Unsupervised Contact Learning for Humanoid Estimation and Control

TL;DR

This paper introduces an unsupervised fuzzy clustering method for estimating contact states in humanoid robots using only proprioceptive sensors, improving base state estimation over traditional force-based methods.

Contribution

It presents a novel unsupervised contact probability estimator that leverages fuzzy clustering of proprioceptive data for enhanced humanoid robot state estimation.

Findings

Contact probability estimation improves state accuracy.

Method performs well on rough, low-friction terrain.

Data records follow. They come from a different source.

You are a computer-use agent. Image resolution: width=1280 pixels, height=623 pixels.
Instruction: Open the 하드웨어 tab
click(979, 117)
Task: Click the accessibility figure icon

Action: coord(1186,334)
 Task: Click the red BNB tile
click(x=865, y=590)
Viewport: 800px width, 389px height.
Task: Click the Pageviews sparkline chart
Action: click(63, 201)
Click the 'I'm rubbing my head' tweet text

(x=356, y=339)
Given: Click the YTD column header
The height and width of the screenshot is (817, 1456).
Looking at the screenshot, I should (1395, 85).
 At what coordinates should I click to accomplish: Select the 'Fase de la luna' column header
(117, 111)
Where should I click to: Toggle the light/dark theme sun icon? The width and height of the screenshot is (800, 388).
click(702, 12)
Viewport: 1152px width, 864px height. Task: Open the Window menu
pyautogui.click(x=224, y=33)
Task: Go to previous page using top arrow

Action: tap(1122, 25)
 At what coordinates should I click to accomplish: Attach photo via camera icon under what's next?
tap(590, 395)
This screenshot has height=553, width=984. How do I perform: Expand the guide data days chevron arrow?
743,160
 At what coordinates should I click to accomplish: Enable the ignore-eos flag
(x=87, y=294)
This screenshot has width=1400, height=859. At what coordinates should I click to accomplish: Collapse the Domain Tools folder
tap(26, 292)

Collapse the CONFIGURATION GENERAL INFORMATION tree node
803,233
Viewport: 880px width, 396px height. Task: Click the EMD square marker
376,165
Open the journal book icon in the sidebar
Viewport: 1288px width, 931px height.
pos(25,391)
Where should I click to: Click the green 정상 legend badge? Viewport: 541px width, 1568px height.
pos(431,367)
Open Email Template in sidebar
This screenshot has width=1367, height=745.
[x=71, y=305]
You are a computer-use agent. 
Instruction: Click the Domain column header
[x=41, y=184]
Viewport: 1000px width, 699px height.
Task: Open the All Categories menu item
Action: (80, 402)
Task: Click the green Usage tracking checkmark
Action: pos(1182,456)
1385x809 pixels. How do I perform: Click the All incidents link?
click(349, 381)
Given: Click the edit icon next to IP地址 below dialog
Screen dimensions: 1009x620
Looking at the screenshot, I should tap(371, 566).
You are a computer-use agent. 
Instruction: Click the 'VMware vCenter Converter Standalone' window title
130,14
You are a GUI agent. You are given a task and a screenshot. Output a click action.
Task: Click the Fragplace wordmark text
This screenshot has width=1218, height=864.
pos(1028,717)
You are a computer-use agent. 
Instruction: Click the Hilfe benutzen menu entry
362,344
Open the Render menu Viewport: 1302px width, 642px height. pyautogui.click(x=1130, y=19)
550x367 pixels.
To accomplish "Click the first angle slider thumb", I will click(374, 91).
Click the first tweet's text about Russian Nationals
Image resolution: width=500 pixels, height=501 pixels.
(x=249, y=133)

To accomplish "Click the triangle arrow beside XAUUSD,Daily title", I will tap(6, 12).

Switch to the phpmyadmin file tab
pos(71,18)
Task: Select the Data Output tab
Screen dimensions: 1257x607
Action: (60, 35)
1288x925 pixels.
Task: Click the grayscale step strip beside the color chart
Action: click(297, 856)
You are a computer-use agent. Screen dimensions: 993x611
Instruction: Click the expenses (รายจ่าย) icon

Outperforms force-based contact detection methods.

Abstract

This work presents a method for contact state estimation using fuzzy clustering to learn contact probability for full, six-dimensional humanoid contacts. The data required for training is solely from proprioceptive sensors - endeffector contact wrench sensors and inertial measurement units (IMUs) - and the method is completely unsupervised. The resulting cluster means are used to efficiently compute the probability of contact in each of the six endeffector degrees of freedom (DoFs) independently. This clustering-based contact probability estimator is validated in a kinematics-based base state estimator in a simulation environment with realistic added sensor noise for locomotion over rough, low-friction terrain on which the robot is subject to foot slip and rotation. The proposed base state estimator which utilizes these six DoF contact probability estimates is shown to perform considerably better than that which determines kinematic contact constraints purely based on measured normal force.